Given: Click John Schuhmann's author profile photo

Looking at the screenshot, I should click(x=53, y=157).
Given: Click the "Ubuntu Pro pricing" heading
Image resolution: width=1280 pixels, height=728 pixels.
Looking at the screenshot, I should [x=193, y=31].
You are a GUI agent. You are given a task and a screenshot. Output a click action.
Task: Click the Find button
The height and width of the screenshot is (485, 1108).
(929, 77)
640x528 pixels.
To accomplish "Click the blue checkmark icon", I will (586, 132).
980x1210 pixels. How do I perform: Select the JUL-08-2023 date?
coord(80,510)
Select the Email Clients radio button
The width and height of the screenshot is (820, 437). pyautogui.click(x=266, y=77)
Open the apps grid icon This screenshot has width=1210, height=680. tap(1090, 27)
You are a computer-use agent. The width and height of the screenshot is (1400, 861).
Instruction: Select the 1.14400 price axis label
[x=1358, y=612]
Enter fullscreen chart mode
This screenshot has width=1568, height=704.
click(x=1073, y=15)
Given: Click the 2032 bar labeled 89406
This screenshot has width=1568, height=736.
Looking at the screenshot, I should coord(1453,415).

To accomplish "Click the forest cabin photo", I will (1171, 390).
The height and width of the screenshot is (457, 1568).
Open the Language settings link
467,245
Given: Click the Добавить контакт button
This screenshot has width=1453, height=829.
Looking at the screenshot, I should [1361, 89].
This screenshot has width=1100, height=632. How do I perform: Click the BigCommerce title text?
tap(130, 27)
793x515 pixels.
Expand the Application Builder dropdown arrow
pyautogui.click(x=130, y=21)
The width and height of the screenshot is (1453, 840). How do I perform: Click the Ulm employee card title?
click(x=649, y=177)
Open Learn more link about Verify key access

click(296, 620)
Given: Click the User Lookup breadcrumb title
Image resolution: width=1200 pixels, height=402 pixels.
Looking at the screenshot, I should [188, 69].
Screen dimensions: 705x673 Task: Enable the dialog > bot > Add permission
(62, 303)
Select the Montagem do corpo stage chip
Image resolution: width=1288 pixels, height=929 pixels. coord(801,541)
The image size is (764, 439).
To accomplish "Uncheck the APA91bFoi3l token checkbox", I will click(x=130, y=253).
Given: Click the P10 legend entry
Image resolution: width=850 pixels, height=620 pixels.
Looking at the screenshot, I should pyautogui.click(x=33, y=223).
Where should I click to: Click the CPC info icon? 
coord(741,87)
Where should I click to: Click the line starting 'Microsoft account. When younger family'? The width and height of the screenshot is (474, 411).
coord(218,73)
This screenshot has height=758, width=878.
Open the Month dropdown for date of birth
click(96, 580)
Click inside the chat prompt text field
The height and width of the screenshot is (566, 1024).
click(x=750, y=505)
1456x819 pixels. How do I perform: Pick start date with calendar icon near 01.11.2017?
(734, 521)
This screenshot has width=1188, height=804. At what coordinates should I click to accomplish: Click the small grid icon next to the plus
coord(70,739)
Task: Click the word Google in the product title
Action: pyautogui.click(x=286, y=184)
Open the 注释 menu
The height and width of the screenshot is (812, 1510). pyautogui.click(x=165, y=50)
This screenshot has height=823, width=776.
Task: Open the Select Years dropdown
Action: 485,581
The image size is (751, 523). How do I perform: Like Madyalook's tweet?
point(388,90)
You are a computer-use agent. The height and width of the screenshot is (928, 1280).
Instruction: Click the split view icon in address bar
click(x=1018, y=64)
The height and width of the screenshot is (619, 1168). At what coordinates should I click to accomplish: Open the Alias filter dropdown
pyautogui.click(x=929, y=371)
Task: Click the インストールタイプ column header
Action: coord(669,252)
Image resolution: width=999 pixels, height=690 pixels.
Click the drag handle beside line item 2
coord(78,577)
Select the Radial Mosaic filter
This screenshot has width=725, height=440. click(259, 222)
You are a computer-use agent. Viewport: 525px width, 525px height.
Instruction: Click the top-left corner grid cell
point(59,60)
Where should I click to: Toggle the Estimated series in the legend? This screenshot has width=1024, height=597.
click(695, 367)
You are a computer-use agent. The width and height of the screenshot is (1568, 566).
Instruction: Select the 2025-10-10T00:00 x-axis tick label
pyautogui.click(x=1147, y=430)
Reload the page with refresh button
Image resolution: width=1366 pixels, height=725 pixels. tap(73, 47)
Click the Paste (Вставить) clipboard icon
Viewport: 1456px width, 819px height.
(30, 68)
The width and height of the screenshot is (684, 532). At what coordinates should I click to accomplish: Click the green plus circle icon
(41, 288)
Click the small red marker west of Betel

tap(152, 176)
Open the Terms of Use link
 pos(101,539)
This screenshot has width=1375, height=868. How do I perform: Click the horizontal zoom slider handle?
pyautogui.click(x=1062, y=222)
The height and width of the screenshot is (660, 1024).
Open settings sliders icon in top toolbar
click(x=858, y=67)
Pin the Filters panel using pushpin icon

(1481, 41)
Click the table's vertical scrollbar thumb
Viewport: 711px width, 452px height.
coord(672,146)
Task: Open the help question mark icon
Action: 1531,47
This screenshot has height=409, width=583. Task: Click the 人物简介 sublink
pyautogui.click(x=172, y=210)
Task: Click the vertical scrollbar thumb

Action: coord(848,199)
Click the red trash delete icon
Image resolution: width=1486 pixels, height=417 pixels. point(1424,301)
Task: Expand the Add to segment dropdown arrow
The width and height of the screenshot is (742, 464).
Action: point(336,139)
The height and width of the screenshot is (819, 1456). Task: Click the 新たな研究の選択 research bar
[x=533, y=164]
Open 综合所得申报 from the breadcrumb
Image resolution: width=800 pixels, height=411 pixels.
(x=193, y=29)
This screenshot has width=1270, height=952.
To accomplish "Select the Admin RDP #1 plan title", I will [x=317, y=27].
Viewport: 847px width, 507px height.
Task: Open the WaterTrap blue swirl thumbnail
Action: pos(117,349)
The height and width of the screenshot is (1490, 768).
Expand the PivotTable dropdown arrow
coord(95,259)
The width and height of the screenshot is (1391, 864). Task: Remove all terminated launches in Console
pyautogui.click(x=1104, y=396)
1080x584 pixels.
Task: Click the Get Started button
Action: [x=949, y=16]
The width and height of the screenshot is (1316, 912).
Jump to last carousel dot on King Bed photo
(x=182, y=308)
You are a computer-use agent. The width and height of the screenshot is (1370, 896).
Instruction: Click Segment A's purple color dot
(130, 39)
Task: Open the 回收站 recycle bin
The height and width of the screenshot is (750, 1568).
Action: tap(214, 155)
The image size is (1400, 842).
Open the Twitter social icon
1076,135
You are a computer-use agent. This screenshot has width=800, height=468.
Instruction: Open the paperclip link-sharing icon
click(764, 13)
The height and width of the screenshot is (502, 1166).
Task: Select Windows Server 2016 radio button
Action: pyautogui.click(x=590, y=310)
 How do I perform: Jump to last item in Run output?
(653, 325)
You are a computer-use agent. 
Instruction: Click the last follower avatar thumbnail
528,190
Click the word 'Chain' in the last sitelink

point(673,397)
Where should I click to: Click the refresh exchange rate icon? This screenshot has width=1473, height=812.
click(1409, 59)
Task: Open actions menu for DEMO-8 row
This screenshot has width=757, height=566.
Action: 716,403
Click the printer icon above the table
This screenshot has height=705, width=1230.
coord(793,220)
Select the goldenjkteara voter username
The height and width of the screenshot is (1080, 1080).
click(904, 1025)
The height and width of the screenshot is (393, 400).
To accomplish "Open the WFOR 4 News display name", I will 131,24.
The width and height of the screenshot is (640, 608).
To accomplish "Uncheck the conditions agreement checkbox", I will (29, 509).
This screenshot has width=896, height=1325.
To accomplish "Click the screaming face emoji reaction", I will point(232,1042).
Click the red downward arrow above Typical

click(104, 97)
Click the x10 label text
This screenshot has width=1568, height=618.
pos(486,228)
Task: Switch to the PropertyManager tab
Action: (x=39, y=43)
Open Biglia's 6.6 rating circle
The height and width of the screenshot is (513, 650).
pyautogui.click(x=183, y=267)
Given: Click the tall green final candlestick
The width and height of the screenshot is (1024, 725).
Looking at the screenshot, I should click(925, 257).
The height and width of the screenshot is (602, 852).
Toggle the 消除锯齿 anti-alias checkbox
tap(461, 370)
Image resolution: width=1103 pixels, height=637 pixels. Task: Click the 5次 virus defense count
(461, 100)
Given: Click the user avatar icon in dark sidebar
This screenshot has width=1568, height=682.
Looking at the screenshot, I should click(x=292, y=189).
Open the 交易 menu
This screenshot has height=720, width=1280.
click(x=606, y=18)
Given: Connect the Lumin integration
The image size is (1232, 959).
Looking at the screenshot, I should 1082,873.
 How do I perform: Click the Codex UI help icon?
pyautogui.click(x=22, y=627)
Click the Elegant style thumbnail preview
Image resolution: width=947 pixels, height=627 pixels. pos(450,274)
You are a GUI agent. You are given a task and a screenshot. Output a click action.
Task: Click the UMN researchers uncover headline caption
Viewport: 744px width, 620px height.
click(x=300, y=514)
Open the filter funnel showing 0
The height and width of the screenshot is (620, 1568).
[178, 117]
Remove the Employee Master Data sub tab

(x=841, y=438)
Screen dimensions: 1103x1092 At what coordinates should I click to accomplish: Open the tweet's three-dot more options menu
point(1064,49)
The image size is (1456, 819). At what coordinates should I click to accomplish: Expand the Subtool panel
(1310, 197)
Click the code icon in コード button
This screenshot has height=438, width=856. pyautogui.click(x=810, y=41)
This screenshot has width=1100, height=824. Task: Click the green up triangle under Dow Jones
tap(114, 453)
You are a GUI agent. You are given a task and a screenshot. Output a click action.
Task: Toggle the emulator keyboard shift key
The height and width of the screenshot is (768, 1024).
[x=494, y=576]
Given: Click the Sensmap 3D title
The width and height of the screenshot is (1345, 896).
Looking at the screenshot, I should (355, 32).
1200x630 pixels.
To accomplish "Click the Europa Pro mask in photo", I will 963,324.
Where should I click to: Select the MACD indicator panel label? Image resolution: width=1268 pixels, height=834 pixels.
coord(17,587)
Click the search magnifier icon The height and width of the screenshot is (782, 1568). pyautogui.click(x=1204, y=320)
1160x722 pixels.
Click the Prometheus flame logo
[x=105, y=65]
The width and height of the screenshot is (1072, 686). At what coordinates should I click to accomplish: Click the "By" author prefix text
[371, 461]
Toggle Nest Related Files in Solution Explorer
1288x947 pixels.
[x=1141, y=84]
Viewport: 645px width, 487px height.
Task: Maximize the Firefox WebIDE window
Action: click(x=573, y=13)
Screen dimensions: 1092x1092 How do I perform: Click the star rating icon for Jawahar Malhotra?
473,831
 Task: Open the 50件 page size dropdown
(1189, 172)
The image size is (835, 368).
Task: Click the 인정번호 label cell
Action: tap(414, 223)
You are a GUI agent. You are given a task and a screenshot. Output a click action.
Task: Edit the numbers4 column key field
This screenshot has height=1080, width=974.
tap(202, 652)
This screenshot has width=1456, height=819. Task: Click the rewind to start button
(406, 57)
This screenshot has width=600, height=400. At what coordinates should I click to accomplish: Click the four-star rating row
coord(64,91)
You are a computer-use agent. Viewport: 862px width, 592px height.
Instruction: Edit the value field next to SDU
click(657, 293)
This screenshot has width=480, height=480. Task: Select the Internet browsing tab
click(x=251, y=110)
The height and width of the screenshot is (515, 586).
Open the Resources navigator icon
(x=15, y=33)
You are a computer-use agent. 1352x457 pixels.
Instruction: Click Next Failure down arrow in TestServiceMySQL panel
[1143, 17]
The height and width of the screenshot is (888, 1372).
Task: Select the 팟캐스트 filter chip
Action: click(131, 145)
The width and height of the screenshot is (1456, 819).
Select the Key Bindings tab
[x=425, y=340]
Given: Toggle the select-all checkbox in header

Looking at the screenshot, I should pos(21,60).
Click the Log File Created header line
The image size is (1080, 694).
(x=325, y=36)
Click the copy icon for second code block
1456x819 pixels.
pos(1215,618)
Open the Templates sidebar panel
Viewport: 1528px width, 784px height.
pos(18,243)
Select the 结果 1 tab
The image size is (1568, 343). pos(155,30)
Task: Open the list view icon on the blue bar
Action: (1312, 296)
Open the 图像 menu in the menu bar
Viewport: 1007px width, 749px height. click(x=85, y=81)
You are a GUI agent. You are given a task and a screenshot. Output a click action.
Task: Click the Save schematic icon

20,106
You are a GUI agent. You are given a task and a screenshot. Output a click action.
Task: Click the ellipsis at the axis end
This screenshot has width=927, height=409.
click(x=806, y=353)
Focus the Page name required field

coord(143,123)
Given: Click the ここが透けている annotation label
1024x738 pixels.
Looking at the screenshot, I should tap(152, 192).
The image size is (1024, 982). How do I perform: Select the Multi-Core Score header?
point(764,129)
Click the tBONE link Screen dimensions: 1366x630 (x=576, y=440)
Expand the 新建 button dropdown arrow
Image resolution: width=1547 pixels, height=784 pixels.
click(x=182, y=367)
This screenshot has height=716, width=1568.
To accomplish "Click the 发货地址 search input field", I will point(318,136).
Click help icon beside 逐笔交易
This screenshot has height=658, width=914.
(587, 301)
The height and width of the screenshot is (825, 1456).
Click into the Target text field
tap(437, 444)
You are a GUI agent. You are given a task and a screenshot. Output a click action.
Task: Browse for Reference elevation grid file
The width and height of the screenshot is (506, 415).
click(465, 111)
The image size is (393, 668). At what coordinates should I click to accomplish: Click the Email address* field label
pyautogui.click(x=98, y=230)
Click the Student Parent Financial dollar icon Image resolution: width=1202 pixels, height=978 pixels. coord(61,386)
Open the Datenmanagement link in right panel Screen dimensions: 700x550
*****
> _What to work on_
Could you repeat exactly the lines above from the line with "This screenshot has width=1568, height=704." up to and including the line with "Given: Click the Добавить контакт button", and only those?

> _Answer to this problem_
This screenshot has width=1568, height=704.
click(x=1073, y=15)
Given: Click the 2032 bar labeled 89406
This screenshot has width=1568, height=736.
Looking at the screenshot, I should coord(1453,415).

To accomplish "Click the forest cabin photo", I will (1171, 390).
The height and width of the screenshot is (457, 1568).
Open the Language settings link
467,245
Given: Click the Добавить контакт button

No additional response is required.